• INSTRUCTIONS FOR THE TASK:
Could you pick up the piece on Michigan's party-chosen nominees, which comes before the listing, and keep writing it from its final sentence onward?

• SELECTED EXTRACT:

LANSING - The primary election is over, and for most Michigan voters, the only thing left is to see who the major-party nominees for governor, Democrat Virg Bernero and Republican Rick Snyder, will pick for lieutenant governor.
But what many voters don't realize is that they get absolutely no say in who the major parties nominate for two other major elected positions: secretary of state and attorney general.
Thanks to an odd quirk in Michigan's Constitution, voters don't get to choose nominees for those offices. Political party leaders will select them at their state conventions on Aug. 28.
Democrats pretty much settled on their nominees in the spring: Genesee County Prosecutor David Leyton for attorney general and Wayne State University law professor Jocelyn Benson for secretary of state. Republicans, however, expect major convention fights over both jobs.
It may seem odd that voters get no say about those nominees. But it seems even more strange that the parties have the task of choosing candidates people know little about, for positions most voters know even less about: trustees for the state's three major public universities and candidates for the state board of education.
Many voters don't pay attention to those races. Usually, the party with the most straight-ticket voters (Democrats in 2006, Republicans in 1998) wins most or all of these slots.
What seems strangest of all to some is that the major parties also pick nominees for what many think should be the most nonpartisan offices of all: state Supreme Court justices.
For many years, this attracted little attention or controversy. The parties nominated some highly qualified judges, and some politicians with well-known names who were near the end of their careers. Two former Democratic governors ended up on the court: G. Mennen "Soapy" Williams and John Swainson.
For their part, Republicans sent Lt. Gov. Jim Brickley and former U.S Sen. Robert Griffin. For awhile, this seemed to work.
"We had disagreements, but there wasn't the nastiness and the partisanship there is now," said former justice Patricia Boyle, who retired from the court in 1999.
But in the intervening years, the Michigan Supreme Court, like the parties themselves, divided into hardened ideological lines that frequently explode into personal attacks.
Supreme Court elections have become not only bitter, but insanely expensive. Eight years ago, Democrats spent millions of dollars in an unsuccessful attempt to oust three Republican justices. Two years ago, they succeeded in defeating Chief Justice Clifford Taylor, partly with the help of an infamous and outrageous commercial that appeared to show him falling asleep on the bench.
The University of Chicago law school issued a study that ranked the nation's state supreme courts that same year, and Michigan's was dead last. The study found that the court was little respected for its decisions, and the least independent from the business community of any such court in the nation.

• DATA EXTRACT:
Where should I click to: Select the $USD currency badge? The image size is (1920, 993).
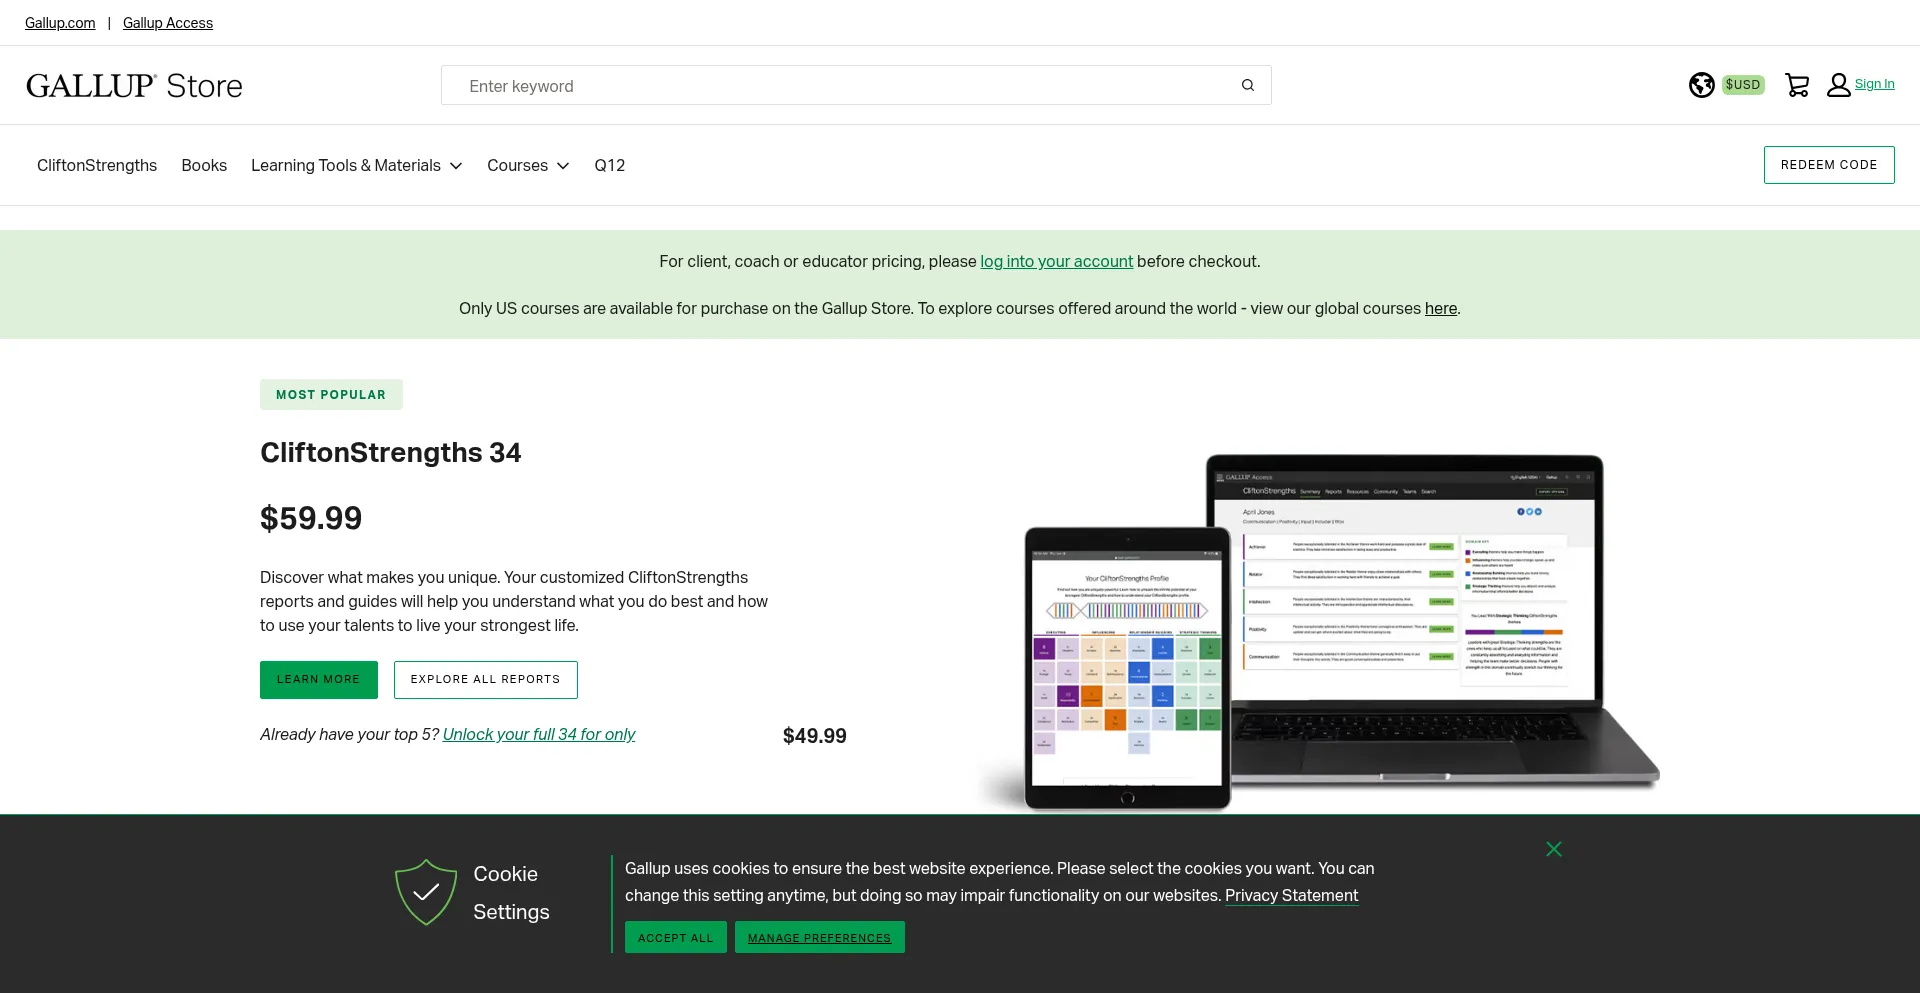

• ANSWER TO THIS EXERCISE:
This year's Supreme Court battle isn't likely to change that impression. Two of the seven justices are up for election. Conservative Republican Robert Young, Jr., is running for a new eight-year term, and Democrats are vowing to do anything they can and spend all the money they can to defeat him.
But the other Supreme Court election is an indication of how bizarre things have gotten. Justice Elizabeth "Betty" Weaver was elected as a Republican, but for the past few years has feuded openly with her fellow Republicans on the court. They've called her names, even belittled her clothes. She's accused them of trying to silence her.
Sitting Supreme Court justices have the right to nominate themselves to run as independent candidates, and this year, she is going to do just that. The GOP is expected to nominate someone to oppose her - but the Democrats are unlikely to.
Justice Weaver has now become a swing vote, and increasingly votes with the three Democrats on the court. Democrats have little to gain by trying to defeat her.
Chief Justice Marilyn Kelly, a mild-mannered jurist, has tried hard to get her colleagues to be more civil, mostly with little success. She finds the acrimony especially embarrassing because in Michigan, the Supreme Court regulates the other state courts.
"We set the example for the rest of the judiciary and the lawyers in this state," she told me recently. "If we tell them that they have to treat one another and everyone in our courtrooms with dignity, and we're not treating one another that way, we can hardly expect them to take the message very seriously."
Chief Justice Kelly, now in her last eight-year term on the court, said she thinks the current partisan system of selecting justices needs to be changed.
That would take a state constitutional amendment, but it might be worth the effort.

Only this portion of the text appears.